**** Input records
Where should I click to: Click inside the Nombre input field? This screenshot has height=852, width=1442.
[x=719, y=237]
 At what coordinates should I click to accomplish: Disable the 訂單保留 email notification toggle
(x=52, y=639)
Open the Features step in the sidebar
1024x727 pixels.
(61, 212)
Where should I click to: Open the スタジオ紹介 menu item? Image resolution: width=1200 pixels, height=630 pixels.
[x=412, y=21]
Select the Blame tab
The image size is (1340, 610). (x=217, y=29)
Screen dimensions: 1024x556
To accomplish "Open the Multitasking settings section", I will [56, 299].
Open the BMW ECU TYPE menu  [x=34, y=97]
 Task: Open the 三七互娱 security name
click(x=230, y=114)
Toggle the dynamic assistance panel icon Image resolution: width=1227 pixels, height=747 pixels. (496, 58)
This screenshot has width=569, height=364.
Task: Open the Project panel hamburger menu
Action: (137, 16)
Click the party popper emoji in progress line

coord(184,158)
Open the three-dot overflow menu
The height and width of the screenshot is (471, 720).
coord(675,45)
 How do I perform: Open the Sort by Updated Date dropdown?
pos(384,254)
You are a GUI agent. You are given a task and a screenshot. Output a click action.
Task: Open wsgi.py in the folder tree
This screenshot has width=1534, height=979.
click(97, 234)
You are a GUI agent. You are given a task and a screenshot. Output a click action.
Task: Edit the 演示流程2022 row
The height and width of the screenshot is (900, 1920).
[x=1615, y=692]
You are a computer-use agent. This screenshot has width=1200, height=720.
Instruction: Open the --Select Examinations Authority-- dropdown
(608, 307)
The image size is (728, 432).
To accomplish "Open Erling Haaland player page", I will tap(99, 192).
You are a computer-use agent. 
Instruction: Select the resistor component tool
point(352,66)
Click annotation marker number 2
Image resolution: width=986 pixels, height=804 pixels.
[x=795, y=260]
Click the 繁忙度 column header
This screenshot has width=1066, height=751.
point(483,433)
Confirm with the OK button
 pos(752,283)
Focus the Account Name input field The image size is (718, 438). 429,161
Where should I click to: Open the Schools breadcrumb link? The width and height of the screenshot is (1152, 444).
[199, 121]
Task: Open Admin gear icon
********
Exercise directions:
Would you transcribe all of the data, keeping each line exact?

Output below:
Where should I click to: Click inside the Nombre input field? This screenshot has height=852, width=1442.
[x=719, y=237]
 At what coordinates should I click to accomplish: Disable the 訂單保留 email notification toggle
(x=52, y=639)
Open the Features step in the sidebar
1024x727 pixels.
(61, 212)
Where should I click to: Open the スタジオ紹介 menu item? Image resolution: width=1200 pixels, height=630 pixels.
[x=412, y=21]
Select the Blame tab
The image size is (1340, 610). (x=217, y=29)
Screen dimensions: 1024x556
To accomplish "Open the Multitasking settings section", I will [56, 299].
Open the BMW ECU TYPE menu  [x=34, y=97]
 Task: Open the 三七互娱 security name
click(x=230, y=114)
Toggle the dynamic assistance panel icon Image resolution: width=1227 pixels, height=747 pixels. (496, 58)
This screenshot has width=569, height=364.
Task: Open the Project panel hamburger menu
Action: (137, 16)
Click the party popper emoji in progress line

coord(184,158)
Open the three-dot overflow menu
The height and width of the screenshot is (471, 720).
coord(675,45)
 How do I perform: Open the Sort by Updated Date dropdown?
pos(384,254)
You are a GUI agent. You are given a task and a screenshot. Output a click action.
Task: Open wsgi.py in the folder tree
This screenshot has width=1534, height=979.
click(97, 234)
You are a GUI agent. You are given a task and a screenshot. Output a click action.
Task: Edit the 演示流程2022 row
The height and width of the screenshot is (900, 1920).
[x=1615, y=692]
You are a computer-use agent. This screenshot has width=1200, height=720.
Instruction: Open the --Select Examinations Authority-- dropdown
(608, 307)
The image size is (728, 432).
To accomplish "Open Erling Haaland player page", I will tap(99, 192).
You are a computer-use agent. 
Instruction: Select the resistor component tool
point(352,66)
Click annotation marker number 2
Image resolution: width=986 pixels, height=804 pixels.
[x=795, y=260]
Click the 繁忙度 column header
This screenshot has width=1066, height=751.
point(483,433)
Confirm with the OK button
 pos(752,283)
Focus the Account Name input field The image size is (718, 438). 429,161
Where should I click to: Open the Schools breadcrumb link? The width and height of the screenshot is (1152, 444).
[199, 121]
Task: Open Admin gear icon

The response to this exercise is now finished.